Ibragimov sat behind Teddy Atlas and me when we were broadcasting the Juan Urango-Naoufel Ben Rabah fight a few weeks ago at the Seminole Hard Rock. Ibragimov is an innocent-looking fellow. I didn't even realize it was him for the first hour I was at work that night.
Ibragimov is not showy. And at 6-foot-2 and around 215 pounds, he is hardly a physical presence. What he is, though, is very good. He took the silver medal at the 2000 Olympics and has only gotten better as a pro.
One of the reasons he has improved is because of his commitment to do so. He trains hard. Real hard. The other reason he feels he has improved so much is thanks to the teachings of his veteran trainer.

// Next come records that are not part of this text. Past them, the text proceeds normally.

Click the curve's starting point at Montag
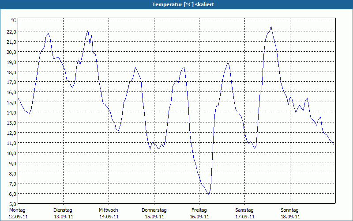pyautogui.click(x=18, y=98)
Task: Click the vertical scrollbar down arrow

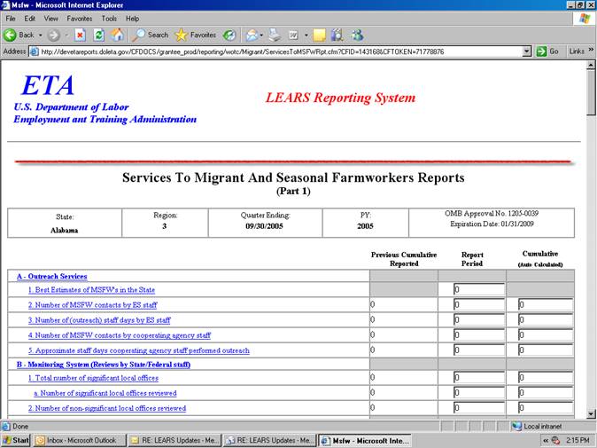Action: click(x=591, y=413)
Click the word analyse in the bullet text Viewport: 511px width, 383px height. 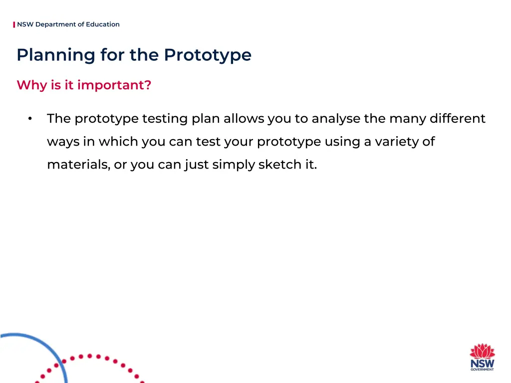pos(336,119)
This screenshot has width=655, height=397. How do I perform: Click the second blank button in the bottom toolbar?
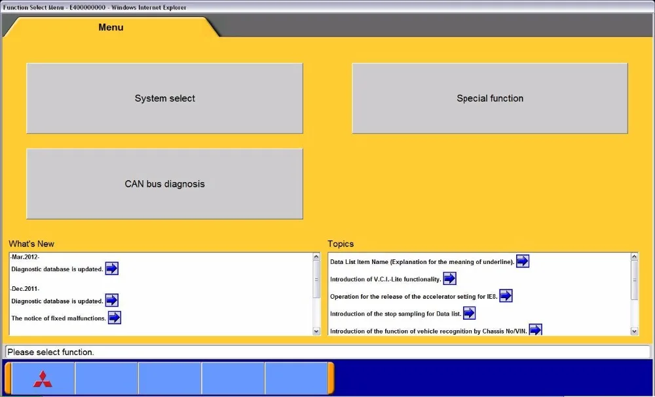click(x=170, y=379)
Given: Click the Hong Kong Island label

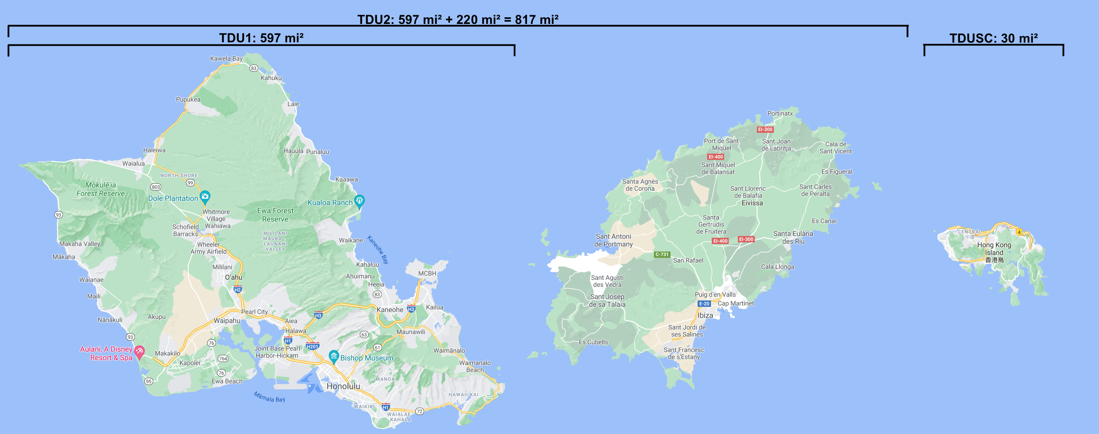Looking at the screenshot, I should 994,252.
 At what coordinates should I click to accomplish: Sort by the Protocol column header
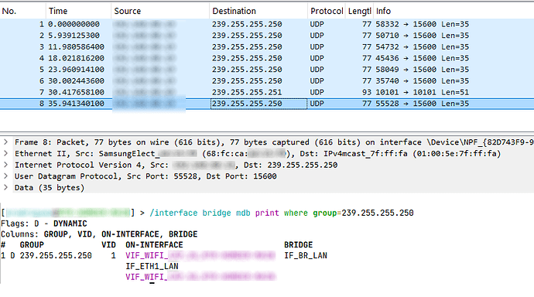327,11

Here it comes. The red button of this sport. He is trained by Panama Lewis. There it is. Does it change your entire image of Ibragimov?
Every sport has a former mainstream participant who has been ostracized and tossed out of the spotlight. Baseball has had its share, Pete Rose being the most current and famous. Football has O.J. Simpson. Boxing has Panama Lewis.
Among Lewis' crimes is one so horribly wrong it makes you cringe. In 1983 Lewis removed the padding from his fighter's gloves before a bout. The result was horrible. His fighter's opponent wasn't able to fight again after suffering an eye injury from the potentially deadly gloves. Lewis was convicted of assault.
After serving his time in prison, Lewis was banned from boxing. He isn't licensed to be in a corner any longer but he still works in the gym. And that's where Sultan finds him every day in South Florida.
Team Sultan says that Lewis has made a big difference. They say he is a hard character at times but he deserves a second chance. They'll tell you he paid the price for what he did long ago.
And what's the reason why they want that to be the accepted take? Because they feel Lewis has fine-tuned and motivated an already gifted athlete even though he isn't allowed in the corner come fight night.
Panama Lewis sits among the crowd. Last time he did it was last December, when Sultan toppled and TKO'd the 6-8 giant Lance Whitaker in the seventh round. Lewis had a heart attack that night in the arena. Quite a way to motivate your fighter!
And motivated Sultan Ibragimov is. Now at 19-0 and fighting, in a title eliminator, it's time for all the Sultan Ibragimov hype to boil over. It's a heavyweight division that needs an exciting stylist willing to make attractive fights. This Friday night, we will find out if the fighter the division deserves is Kaspiisk's very own Sultan of Swat.
Joe Tessitore is the blow-by-blow announcer on ESPN2's "Friday Night Fights."